EPA’s Mercury Ruse

The EPA has singled out coal-fired power plants for drastic action to cut mercury emissions.

Yet, the EPA is allowing compact fluorescent lamps (CFLs) to be used indiscriminately.

Why is this? Is there a big difference between the amounts of mercury that can be released to contaminate the environment? Or people’s homes?

According to Power Magazine, there doesn’t seem to be much difference between coal-fired power plants and CFLs.

The EPA says there is about 4 to 5 mg of mercury in each CFL.

The EPA estimates that the life of a CFL is 8,000 hours, and that over that same period a coal-fired power plant will emit 4.3 mg of mercury to produce the electricity consumed by the CFL.
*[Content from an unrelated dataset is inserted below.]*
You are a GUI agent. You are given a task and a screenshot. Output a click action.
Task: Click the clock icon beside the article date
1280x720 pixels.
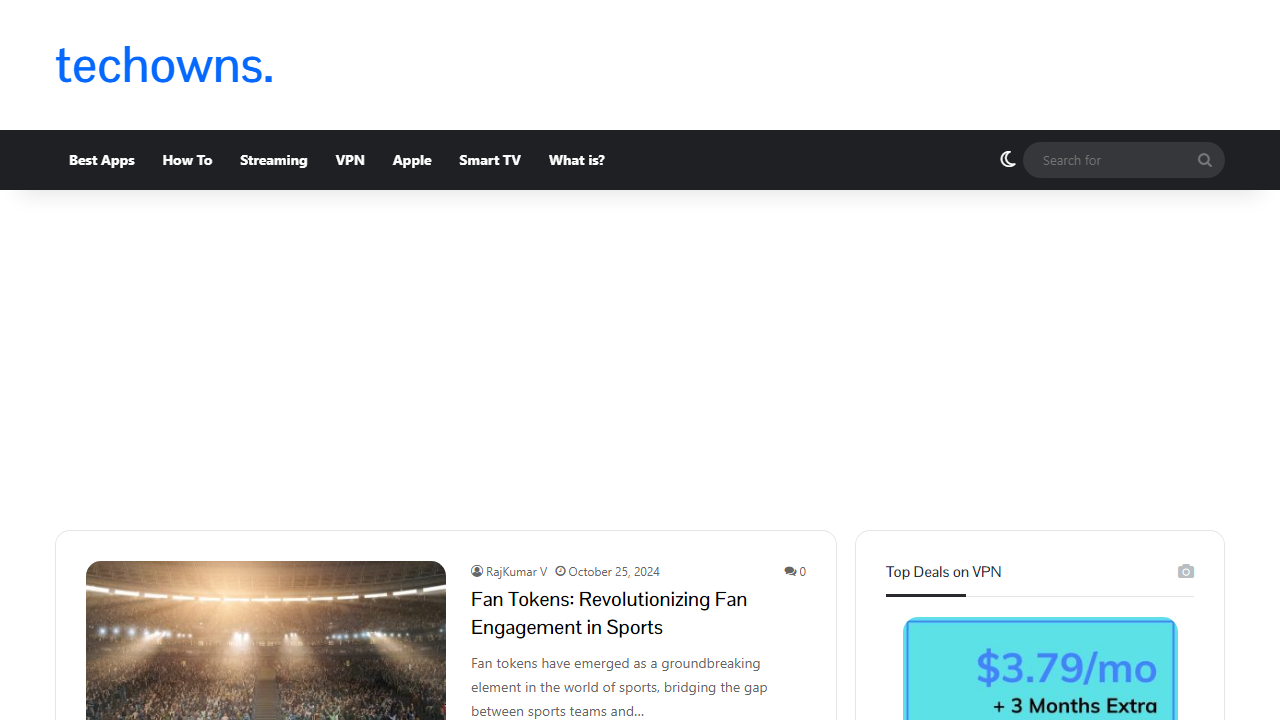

Let’s see, 4 to 5 mg from a coal-fired power plant vs. 4.3 mg from a single CFL: Not much difference, is there?

Obviously, most CFLs will end up in a landfill and the mercury will enter the environment.

On one hand, the EPA sets out stringent rules for homeowners to follow if they break a CFL, supposedly because of the dangers from mercury, yet the EPA doesn’t do anything to control the use of CFLs.

Why doesn’t the EPA ban CFLs to the same extent that they target coal-fired power plants?

The EPA’s rules for cleaning up a broken CFL are draconian.

Here are a few items from two pages of instructions contained on the EPA website for cleaning-up a broken CFL lamp.

  • Escort all people and pets out of the room. Next, open doors and windows for 5-10 minutes to air out the room. Turn off the heating or AC system and leave off, if possible, for several hours.
  • Collect the residue using stiff paper, sticky tape, and damp towels. Seal all materials used in cleaning up the broken CFL in a glass jar with metal lid or in a sealable plastic bag. Do not vacuum up the residue, as it may spread the mercury-containing powder into the air. (Don’t break the glass jar.)
  • Store the broken pieces, residue and materials in an outdoor trash container until the materials can be taken to a hazardous waste facility or whatever is required by state law.

And, when installing a CFL, use a drop cloth to prevent contamination in the event the CFL is dropped and broken.

If mercury is as dangerous as the EPA claims, why doesn’t the EPA ban CFLs to the same extent the EPA targets coal-fired power plants?

One can only conclude that the EPA is biased against coal-fired power plants, not because of mercury, but because coal-fired power plants emit CO2.

The logic is straight forward.

  1. Coal-fired power plants emit CO2, therefore coal-fired power plants are bad.
  2. CFLs reduce the need to generate electricity which reduces CO2 emissions, therefore CFLs are good.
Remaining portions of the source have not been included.